As early as 1902 Vassar had a campus telephone system, but outside communication wasn't possible until 1916, when a service line connected Vassar to the New York Telephone Company. Soon there were requests from faculty members and administrators to have telephones installed in offices and houses around campus. After 1916 the campus messenger system was adapted to bring messages between rooms with and without telephones.
The telephone system stayed about the same until 1926 when a more "modern and comprehensive" telephone service was installed providing all academic and business offices, dormitories, and faculty housing on campus with telephone lines. All calls made to the college and from within the college were routed by operators through the Vassar College Switchboard.
Student user and operator, ca.1960
The next change to the telephone service came thirty years later, in 1956, when Vassar updated its system to a dial service. Telephone users no longer had to tell their desired extension to an operator; they could dial it themselves for a direct connection. However, all incoming and outgoing calls to and from campus still had to pass through the switchboard operators.

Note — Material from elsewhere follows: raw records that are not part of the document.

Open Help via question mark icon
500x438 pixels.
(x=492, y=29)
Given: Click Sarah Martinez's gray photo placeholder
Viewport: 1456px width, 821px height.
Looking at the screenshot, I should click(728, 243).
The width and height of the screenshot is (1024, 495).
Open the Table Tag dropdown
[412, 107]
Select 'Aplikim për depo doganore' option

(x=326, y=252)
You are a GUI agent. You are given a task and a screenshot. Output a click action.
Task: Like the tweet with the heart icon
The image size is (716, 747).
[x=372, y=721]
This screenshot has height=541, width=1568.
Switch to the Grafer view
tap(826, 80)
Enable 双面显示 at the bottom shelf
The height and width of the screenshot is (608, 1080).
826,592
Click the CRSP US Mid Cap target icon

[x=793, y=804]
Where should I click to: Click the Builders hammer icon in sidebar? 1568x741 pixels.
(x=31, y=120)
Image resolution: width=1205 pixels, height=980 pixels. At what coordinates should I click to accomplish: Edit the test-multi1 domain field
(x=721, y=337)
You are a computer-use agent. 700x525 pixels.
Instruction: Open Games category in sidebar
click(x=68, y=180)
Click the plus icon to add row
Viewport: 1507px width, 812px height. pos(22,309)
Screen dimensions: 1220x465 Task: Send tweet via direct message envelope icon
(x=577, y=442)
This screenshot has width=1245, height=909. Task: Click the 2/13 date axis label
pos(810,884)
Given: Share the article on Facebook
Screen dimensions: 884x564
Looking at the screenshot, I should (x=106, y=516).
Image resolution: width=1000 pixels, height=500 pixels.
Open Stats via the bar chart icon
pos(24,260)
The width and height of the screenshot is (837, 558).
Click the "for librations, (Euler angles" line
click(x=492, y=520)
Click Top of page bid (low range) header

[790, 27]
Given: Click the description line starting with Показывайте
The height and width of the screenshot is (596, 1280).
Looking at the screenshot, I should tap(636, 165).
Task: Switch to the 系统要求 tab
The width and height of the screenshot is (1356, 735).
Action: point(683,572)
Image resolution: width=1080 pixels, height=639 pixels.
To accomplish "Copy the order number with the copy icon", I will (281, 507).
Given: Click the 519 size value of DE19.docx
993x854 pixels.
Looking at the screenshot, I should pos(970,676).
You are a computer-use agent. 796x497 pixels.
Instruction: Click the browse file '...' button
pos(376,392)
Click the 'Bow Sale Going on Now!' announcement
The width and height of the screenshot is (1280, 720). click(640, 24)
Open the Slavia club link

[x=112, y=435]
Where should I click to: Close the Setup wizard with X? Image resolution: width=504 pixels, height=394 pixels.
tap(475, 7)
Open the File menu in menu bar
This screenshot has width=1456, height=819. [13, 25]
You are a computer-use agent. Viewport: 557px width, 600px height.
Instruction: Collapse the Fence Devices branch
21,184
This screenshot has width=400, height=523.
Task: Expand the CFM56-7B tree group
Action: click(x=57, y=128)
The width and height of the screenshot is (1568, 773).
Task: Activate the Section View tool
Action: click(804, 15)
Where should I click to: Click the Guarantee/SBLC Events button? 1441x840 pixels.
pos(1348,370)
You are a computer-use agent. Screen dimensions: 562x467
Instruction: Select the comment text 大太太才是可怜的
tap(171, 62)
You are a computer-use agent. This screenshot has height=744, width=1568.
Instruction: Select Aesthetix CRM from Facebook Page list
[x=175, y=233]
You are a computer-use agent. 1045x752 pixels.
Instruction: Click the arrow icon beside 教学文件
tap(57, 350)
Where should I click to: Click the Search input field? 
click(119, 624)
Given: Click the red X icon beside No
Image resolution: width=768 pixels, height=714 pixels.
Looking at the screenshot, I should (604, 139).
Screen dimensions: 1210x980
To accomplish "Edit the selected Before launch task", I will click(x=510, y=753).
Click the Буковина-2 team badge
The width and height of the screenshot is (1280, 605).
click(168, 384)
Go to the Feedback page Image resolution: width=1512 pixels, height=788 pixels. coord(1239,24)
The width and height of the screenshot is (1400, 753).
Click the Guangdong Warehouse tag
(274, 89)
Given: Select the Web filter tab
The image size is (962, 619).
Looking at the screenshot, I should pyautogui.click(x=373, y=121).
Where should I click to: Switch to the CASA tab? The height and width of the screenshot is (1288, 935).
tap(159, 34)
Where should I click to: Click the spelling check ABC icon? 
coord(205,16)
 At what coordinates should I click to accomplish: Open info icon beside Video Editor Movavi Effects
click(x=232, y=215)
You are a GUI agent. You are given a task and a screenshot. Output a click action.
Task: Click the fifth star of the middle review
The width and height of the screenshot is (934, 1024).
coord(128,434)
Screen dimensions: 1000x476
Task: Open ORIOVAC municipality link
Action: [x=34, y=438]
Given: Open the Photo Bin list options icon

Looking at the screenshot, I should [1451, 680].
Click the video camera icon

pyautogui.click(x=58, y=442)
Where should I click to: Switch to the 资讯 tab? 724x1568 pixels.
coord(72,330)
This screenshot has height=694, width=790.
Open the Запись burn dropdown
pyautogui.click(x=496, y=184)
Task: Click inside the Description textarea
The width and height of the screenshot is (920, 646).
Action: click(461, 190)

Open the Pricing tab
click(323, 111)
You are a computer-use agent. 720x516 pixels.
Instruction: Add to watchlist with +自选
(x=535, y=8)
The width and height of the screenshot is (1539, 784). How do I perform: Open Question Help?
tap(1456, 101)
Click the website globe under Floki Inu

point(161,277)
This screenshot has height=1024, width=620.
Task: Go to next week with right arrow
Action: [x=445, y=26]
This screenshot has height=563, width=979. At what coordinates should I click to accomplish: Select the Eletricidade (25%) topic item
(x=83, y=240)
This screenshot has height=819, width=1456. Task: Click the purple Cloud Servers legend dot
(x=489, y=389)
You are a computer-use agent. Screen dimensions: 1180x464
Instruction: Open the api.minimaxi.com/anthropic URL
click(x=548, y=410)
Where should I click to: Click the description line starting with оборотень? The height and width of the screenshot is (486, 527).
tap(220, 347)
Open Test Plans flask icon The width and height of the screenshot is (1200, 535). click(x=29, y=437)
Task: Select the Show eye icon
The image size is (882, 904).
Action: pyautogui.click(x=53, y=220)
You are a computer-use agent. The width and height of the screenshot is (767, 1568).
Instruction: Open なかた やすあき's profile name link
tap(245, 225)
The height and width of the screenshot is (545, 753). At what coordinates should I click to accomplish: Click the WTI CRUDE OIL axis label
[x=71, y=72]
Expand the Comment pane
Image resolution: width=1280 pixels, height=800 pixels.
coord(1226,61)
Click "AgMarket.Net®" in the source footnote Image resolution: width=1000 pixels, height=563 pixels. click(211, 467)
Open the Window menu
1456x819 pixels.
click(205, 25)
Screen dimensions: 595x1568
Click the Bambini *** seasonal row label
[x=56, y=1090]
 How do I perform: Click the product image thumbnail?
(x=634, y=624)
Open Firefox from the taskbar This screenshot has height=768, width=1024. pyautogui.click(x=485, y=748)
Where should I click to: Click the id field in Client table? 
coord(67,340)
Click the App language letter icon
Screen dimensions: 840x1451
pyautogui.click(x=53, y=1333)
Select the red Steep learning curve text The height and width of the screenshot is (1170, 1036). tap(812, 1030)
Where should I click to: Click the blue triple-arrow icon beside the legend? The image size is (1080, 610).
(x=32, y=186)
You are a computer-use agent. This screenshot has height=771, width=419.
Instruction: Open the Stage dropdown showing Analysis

In 1973, the campus updated again, creating some direct outside lines to try and relieve pressure on what the Miscellany News called the "antiquated manual switchboard." The manual switchboard was replaced in early 1982 by a completely computerized system. Operators remained in the Message Center in Main Building, mainly to route calls from off campus and to assist with on-campus emergencies. In 2005, a complely automated voice-recognition system called Parlance was installed to direct off campus calls and provide telephone information. Campus operators remain available weekdays during business hours, and emergency calls at other times are routed through the Security Department.